BEGIN Dataset records

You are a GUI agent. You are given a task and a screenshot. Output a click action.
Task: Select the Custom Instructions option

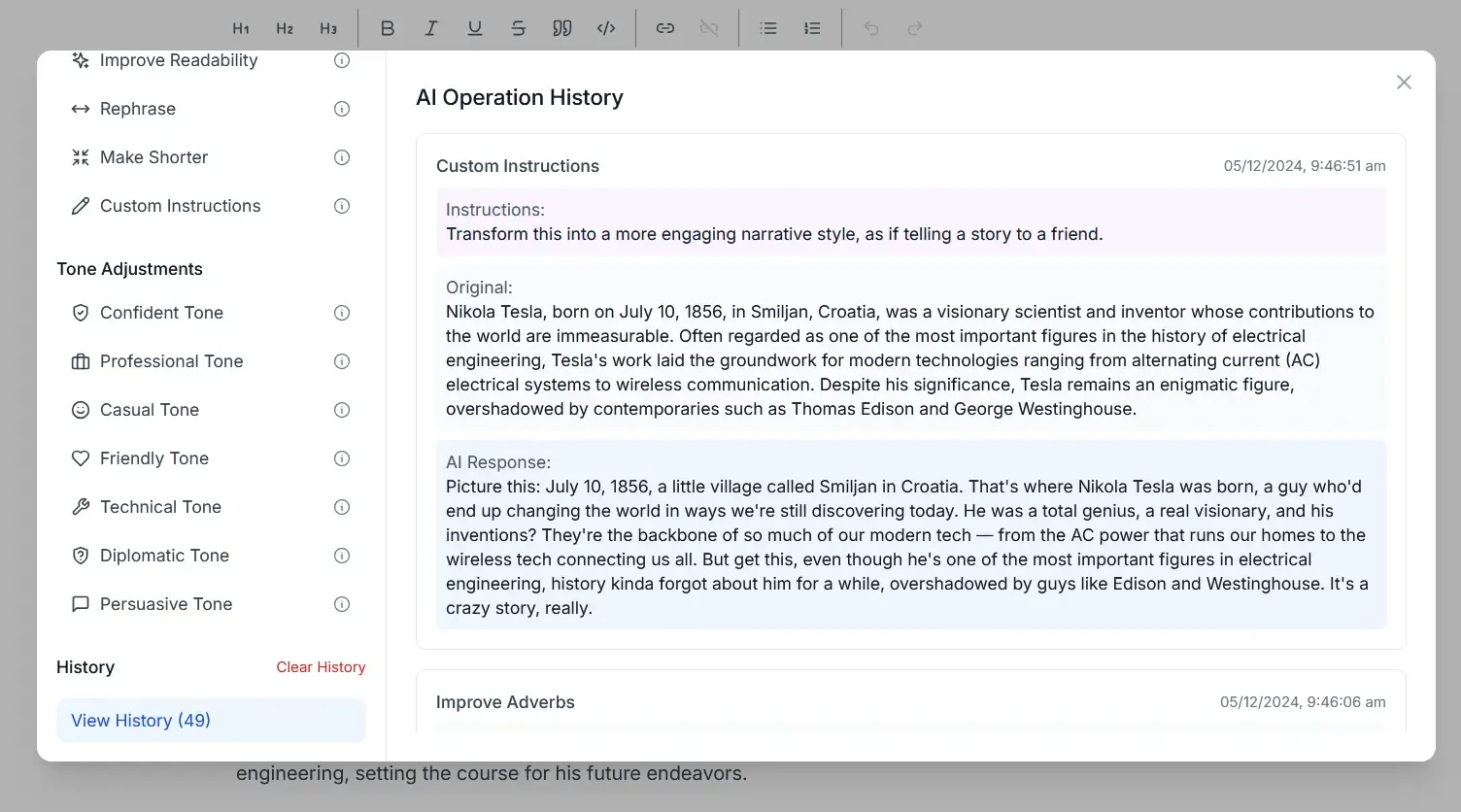click(180, 206)
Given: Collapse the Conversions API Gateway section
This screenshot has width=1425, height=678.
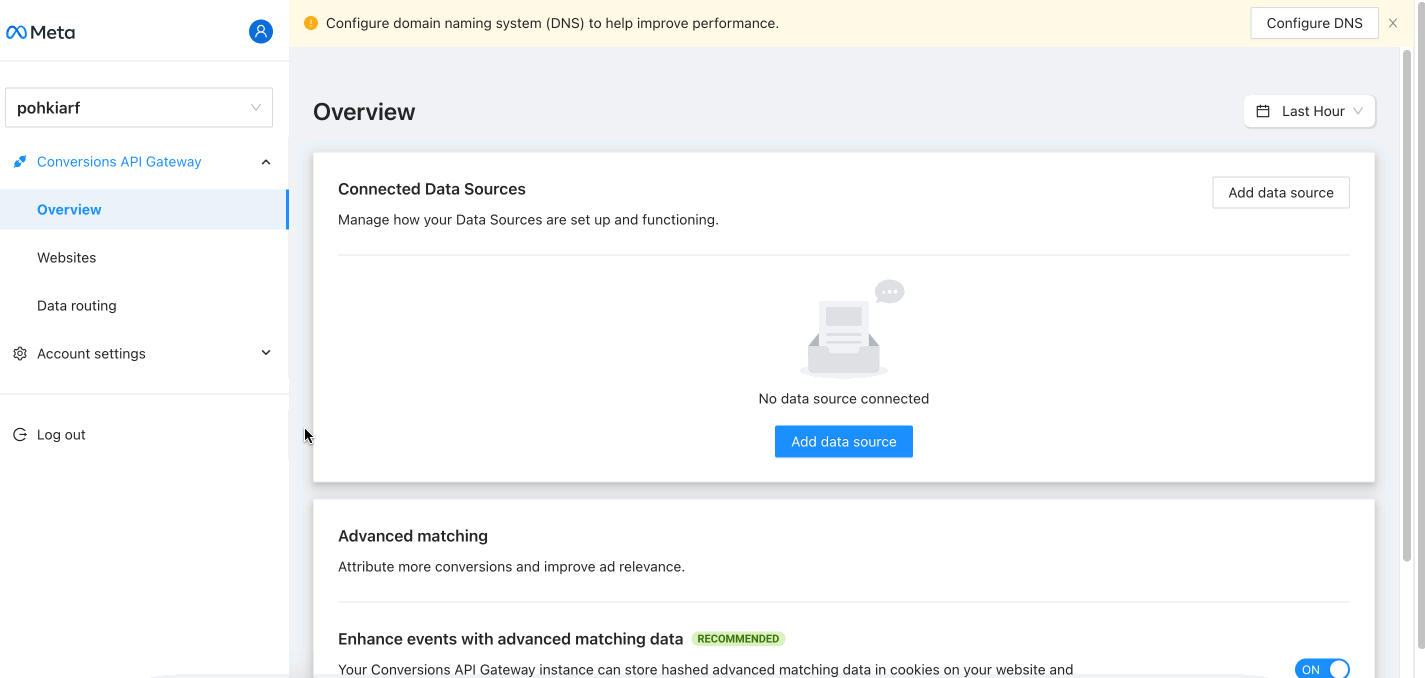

END Dataset records

**What to work on**
Write out the whole listing exactly as it appears, and omit the pictures.

**Final answer**
You are a GUI agent. You are given a task and a screenshot. Output a click action.
Task: Select the Custom Instructions option

click(180, 206)
Given: Collapse the Conversions API Gateway section
This screenshot has width=1425, height=678.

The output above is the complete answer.